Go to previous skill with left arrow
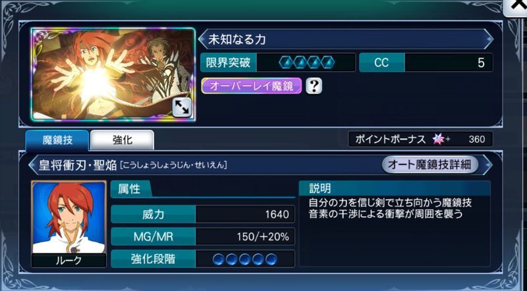Screen dimensions: 527x291 pos(33,165)
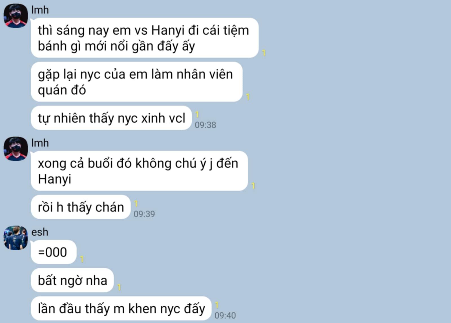Screen dimensions: 451x323
Task: Select message 'thì sáng nay em vs Hanyi'
Action: tap(145, 38)
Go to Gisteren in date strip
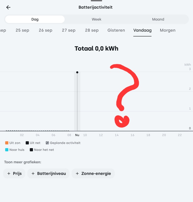193x202 pixels. coord(116,30)
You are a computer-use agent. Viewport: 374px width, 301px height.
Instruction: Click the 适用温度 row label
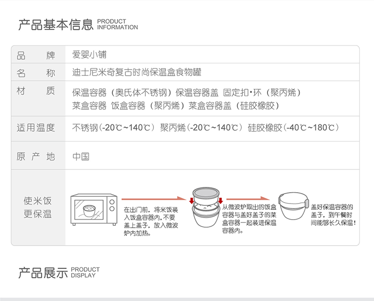36,127
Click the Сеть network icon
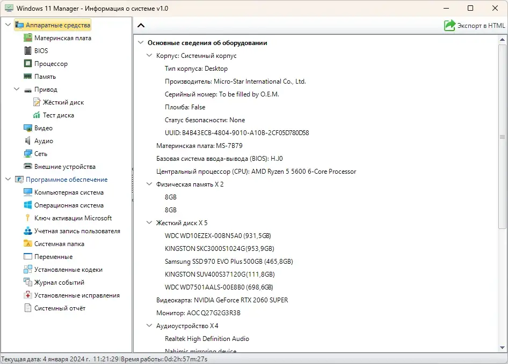Screen dimensions: 508x364 (27, 153)
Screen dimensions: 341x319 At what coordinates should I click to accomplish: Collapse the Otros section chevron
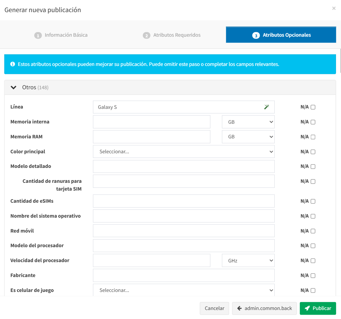pos(13,88)
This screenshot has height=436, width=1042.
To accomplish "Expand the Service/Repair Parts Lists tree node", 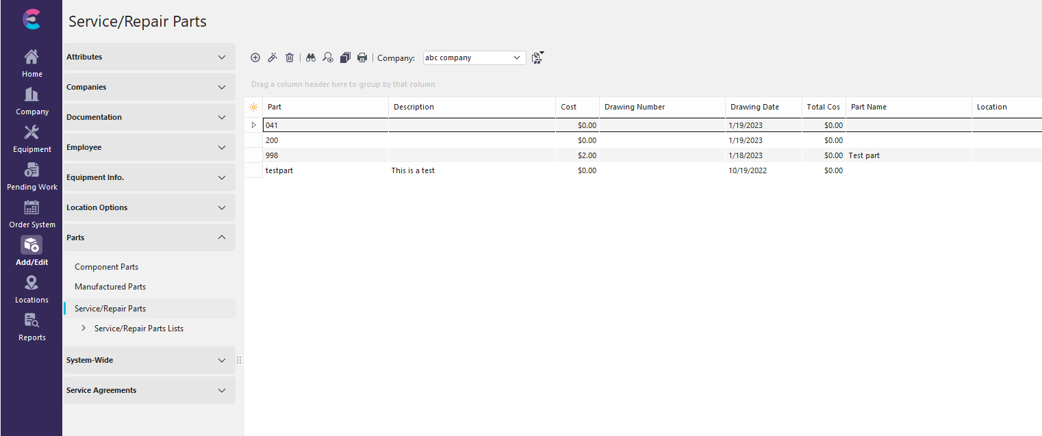I will click(84, 329).
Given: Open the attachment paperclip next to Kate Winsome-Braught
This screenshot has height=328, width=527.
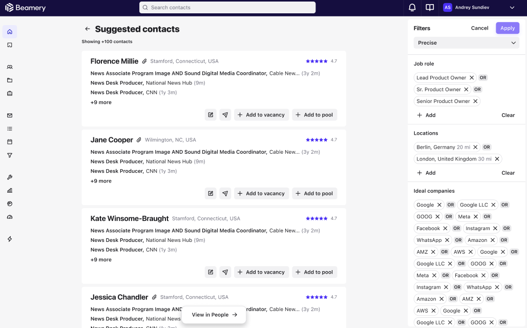Looking at the screenshot, I should coord(175,218).
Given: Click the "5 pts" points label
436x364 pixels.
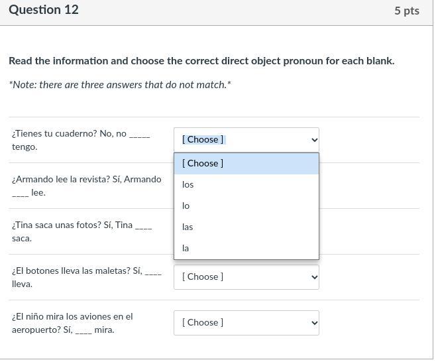Looking at the screenshot, I should 406,11.
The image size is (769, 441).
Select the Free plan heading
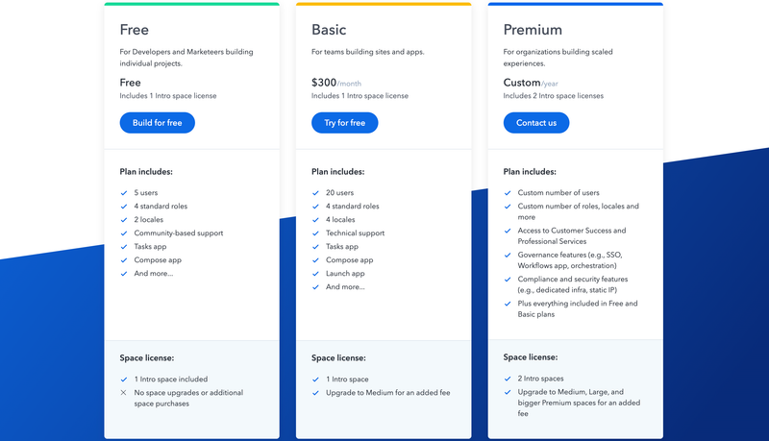coord(134,30)
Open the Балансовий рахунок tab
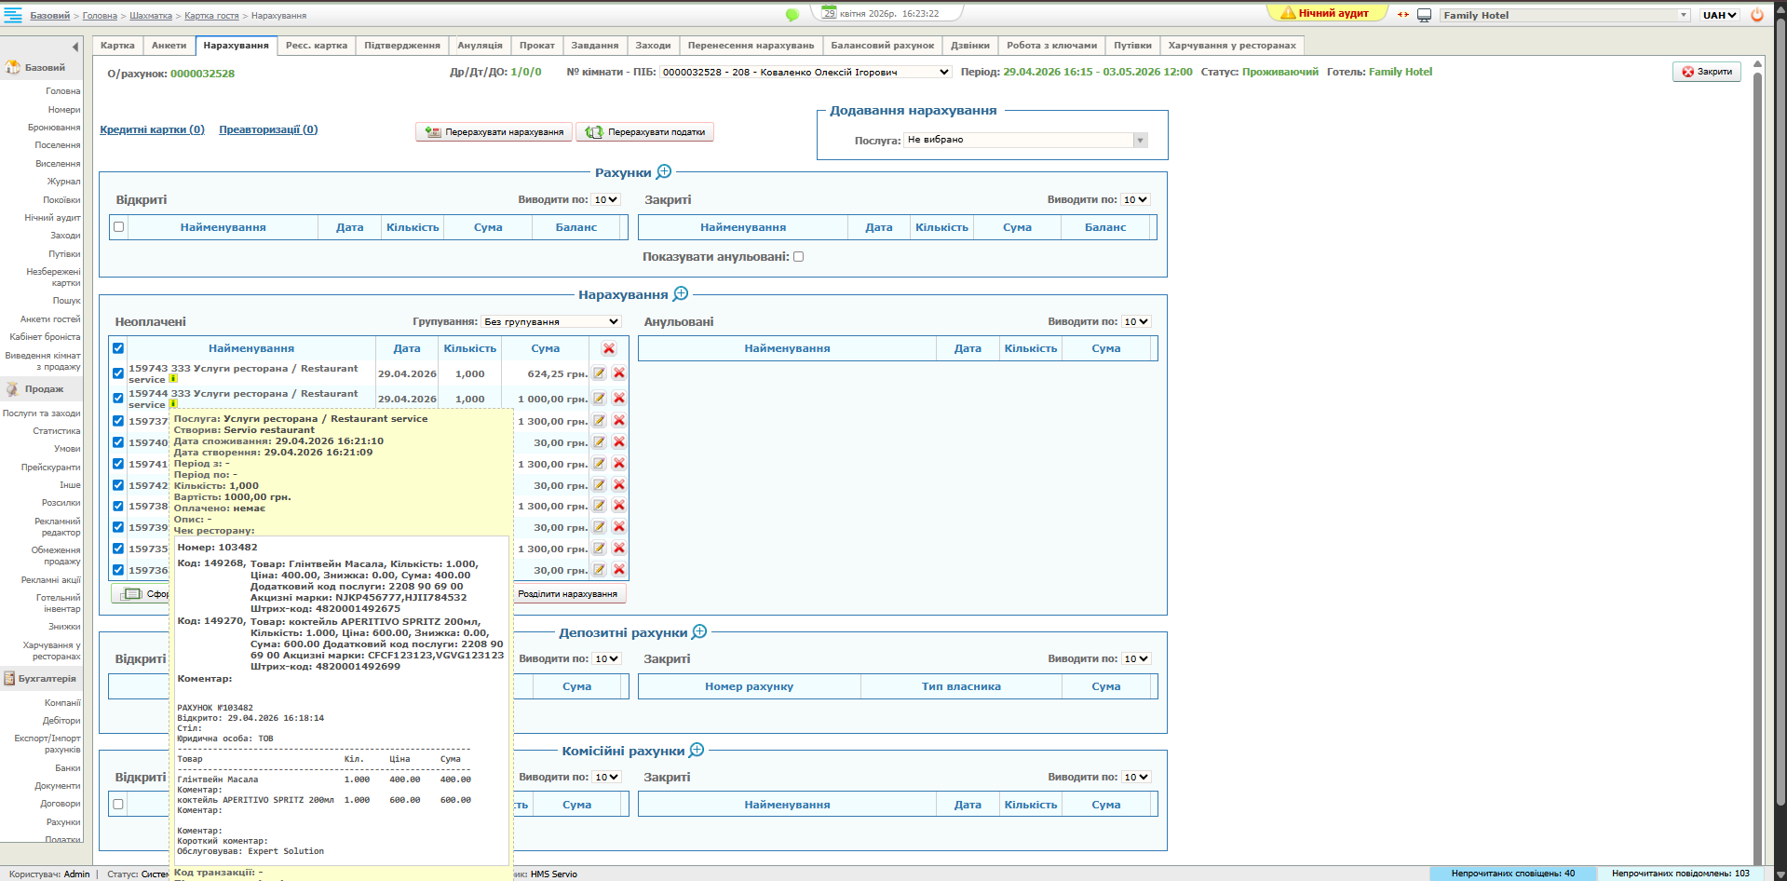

## Directions
Write out word for word the stretch of the listing above from the line containing "Given: Click the" through the end of the listing. Omit the pictures.

## Answer
Given: Click the "5 pts" points label
436x364 pixels.
Looking at the screenshot, I should 406,11.
The image size is (769, 441).
Select the Free plan heading
coord(134,30)
Open the Балансовий рахунок tab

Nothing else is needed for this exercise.